The campus fields, forests, and waterways are home to 70 documented endemic, resident, and migratory bird species and over 5o native and even endemic plant species – with many more left to be added to the biodiversity inventory.  All are valued neighbors that contribute significant ecosystem services.  Green spaces have also been documented to help alleviate stress and anxiety, and increase creativity and feelings of positivity, giving the campus a safe and conducive atmosphere for study, work, and play.

Our campus biodiversity is a vital part of the University’s sustainable operations and must be managed properly – which first requires species identification, inventory, and mapping. In addition, there is a large potential to feature campus biodiversity in education and formation programs for both students and employees.  Providing them with more opportunities for engaging with nature will contribute to deepening their awareness and appreciation for creation, which potentially enables the formation of environmentally responsible behaviors.

The Ateneo Wild Project aims to increase the awareness of community members on existing fauna and flora on campus and to provide an avenue for reporting wildlife sightings. The Ateneo Wild takes advantage of social media to highlight the fascinating wildlife on campus that the community might not yet be aware of.  Every day, campus flora and fauna are featured on the Ateneo Wild Facebook and Instagram  accounts.  This includes a photograph, species identification, a short caption about the featured species, and an invitation to contribute or report sightings of other wildlife encountered on campus.  Every Wednesday, community contributions are featured, and contributors are acknowledged as part of #WednesdayShare.

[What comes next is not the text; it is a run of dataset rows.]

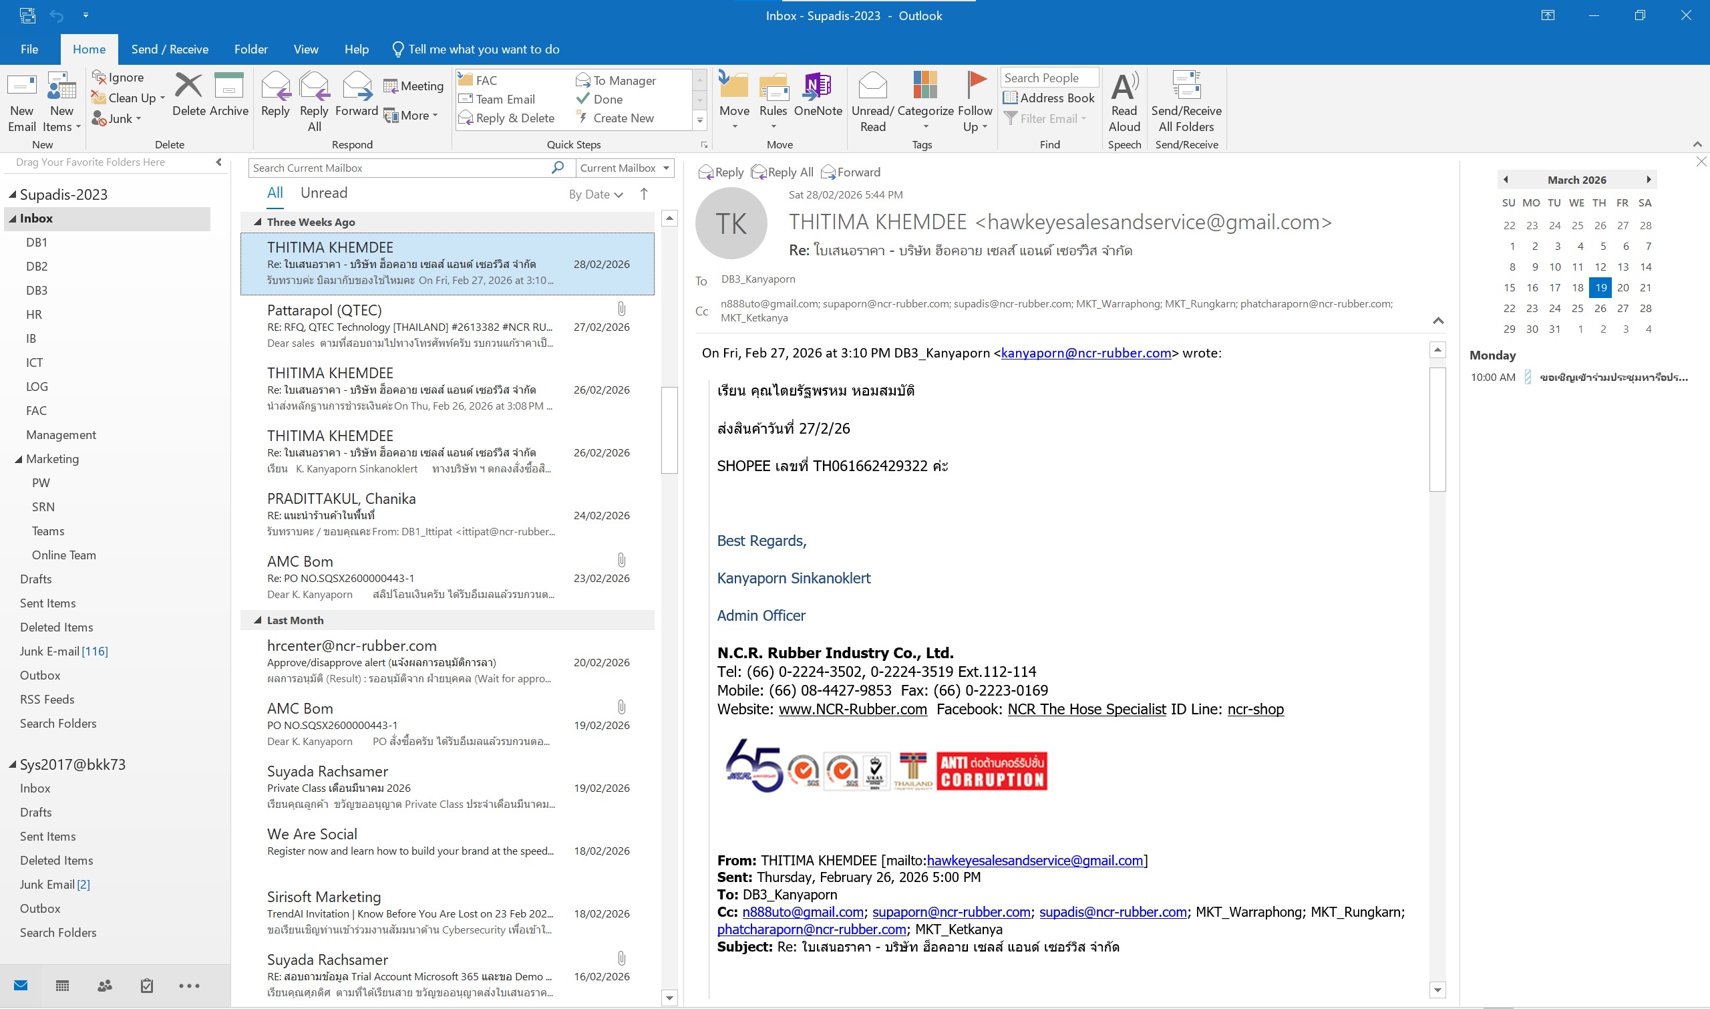Screen dimensions: 1710x1009
Task: Open the Send / Receive ribbon tab
Action: [170, 49]
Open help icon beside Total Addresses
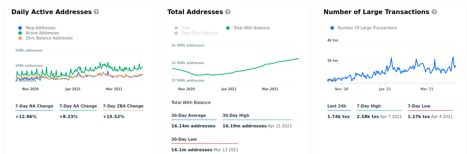Screen dimensions: 467x154 pyautogui.click(x=228, y=12)
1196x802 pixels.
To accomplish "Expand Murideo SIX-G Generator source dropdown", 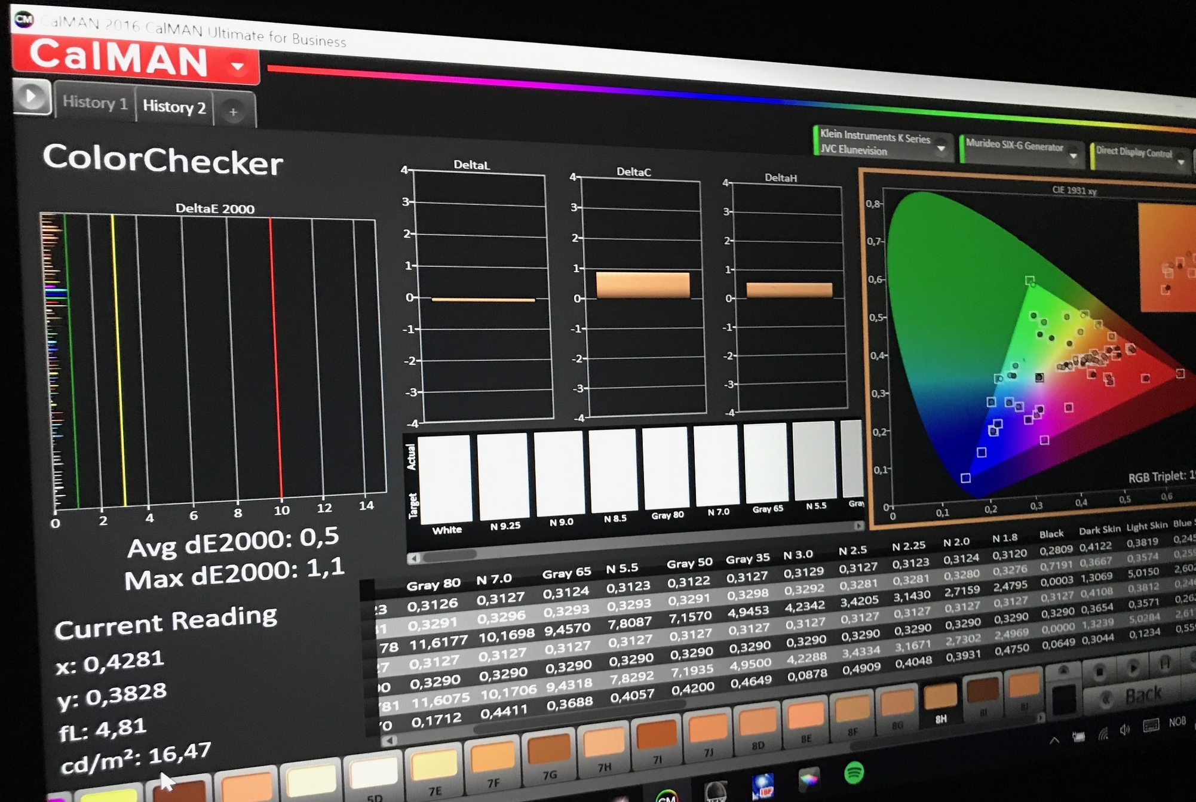I will tap(1073, 155).
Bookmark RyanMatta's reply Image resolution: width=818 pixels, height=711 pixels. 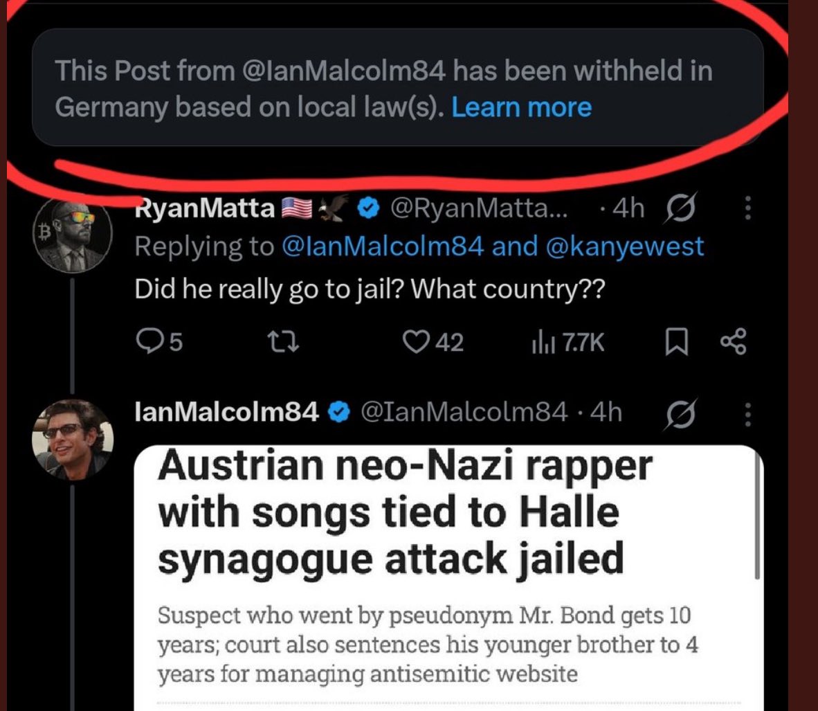(x=675, y=342)
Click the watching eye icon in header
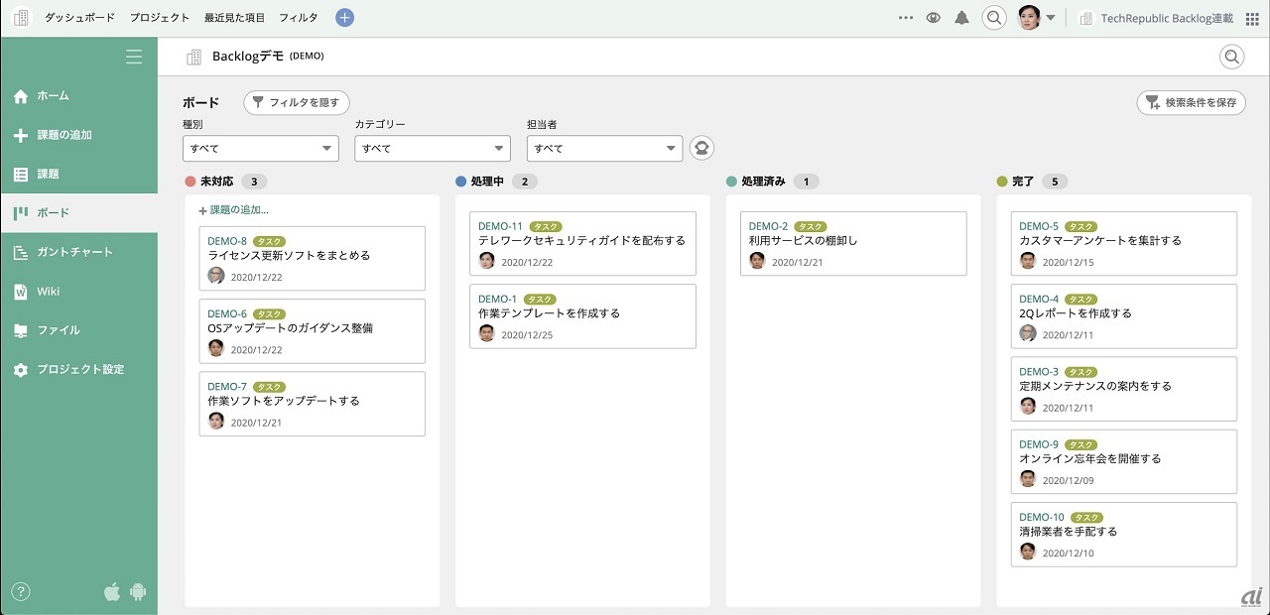Screen dimensions: 1270x615 (x=933, y=18)
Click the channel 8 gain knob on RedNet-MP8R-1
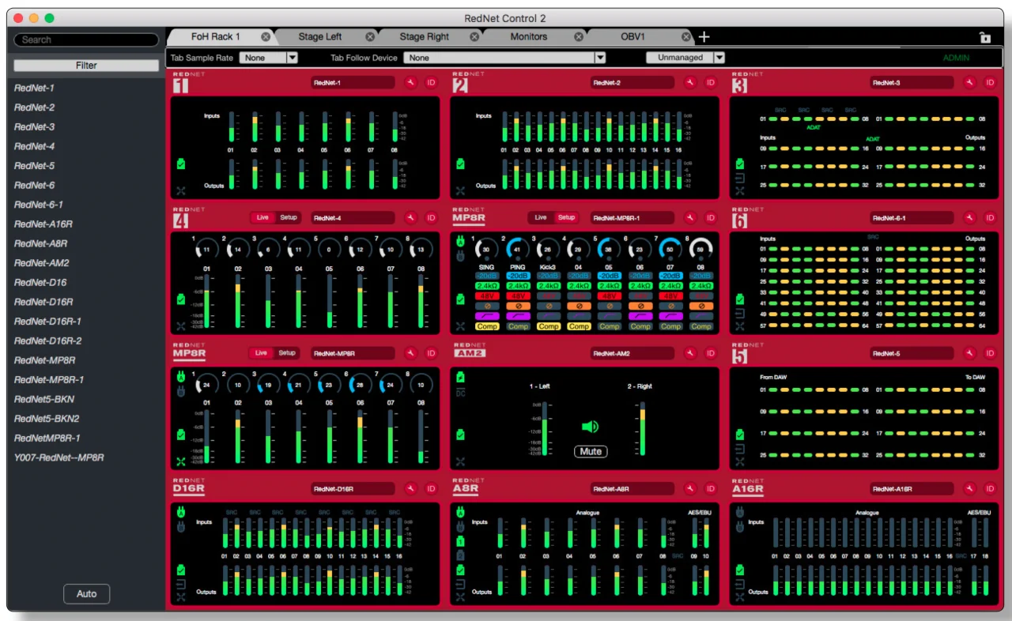 pos(700,250)
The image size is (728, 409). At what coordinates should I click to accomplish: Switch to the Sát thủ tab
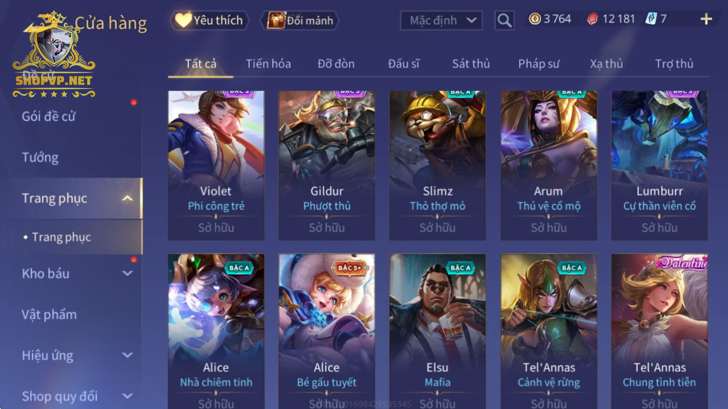(x=470, y=64)
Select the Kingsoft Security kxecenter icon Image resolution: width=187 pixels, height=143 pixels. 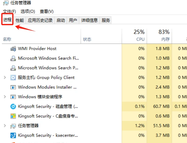(x=13, y=135)
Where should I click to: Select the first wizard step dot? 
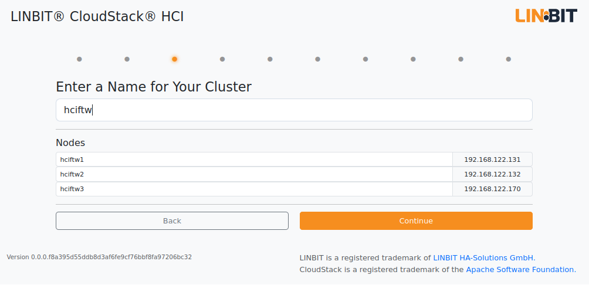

The Ateneo Wild social media account is also a means to advocate for prioritizing native species (organisms that are found in certain locations due to natural processes such as wind, water, or animal dispersion) and endemic species (species that are unique to a specific area) over alien invasive species (species that are beyond their natural range and pose a risk to native wildlife and ecosystem balance).

Aside from social media, guided Bird, Tree, and Nature walks are conducted monthly to encourage community members to spend more time in nature and to experience seeing campus wildlife firsthand. Community members are partners in urban biodiversity conservation and this citizen science approach allows us to generate campus data and to cultivate new understanding and appreciation of the importance of green spaces.  Not only does this contribute to enhancing campus grounds management it also increases community members’ contact with nature. This collaboration between science research and the non-traditional science community is a pioneering effort that leads to better monitoring and management schemes as well as an improvement in the environmental experience of community.

The Ateneo Wild’s work has just begun, and there is much more of the campus to discover and who knows what else we will find. What’s for certain is that the Ateneo de Manila University is home to fascinating wildlife and ensuring that they are given the space to flourish is a community effort!

Abigail Marie Favis and Maria Katrina Constantino are the co-founders of The Ateneo Wild. Abby Favis is a faculty member of the Department of Environmental Science and the Program Manager for Campus Sustainability at the Ateneo Institute of Sustainability.  Trinket Constantino is a faculty member of the Department of Biology and a member of the Wild Bird Club of the Philippines.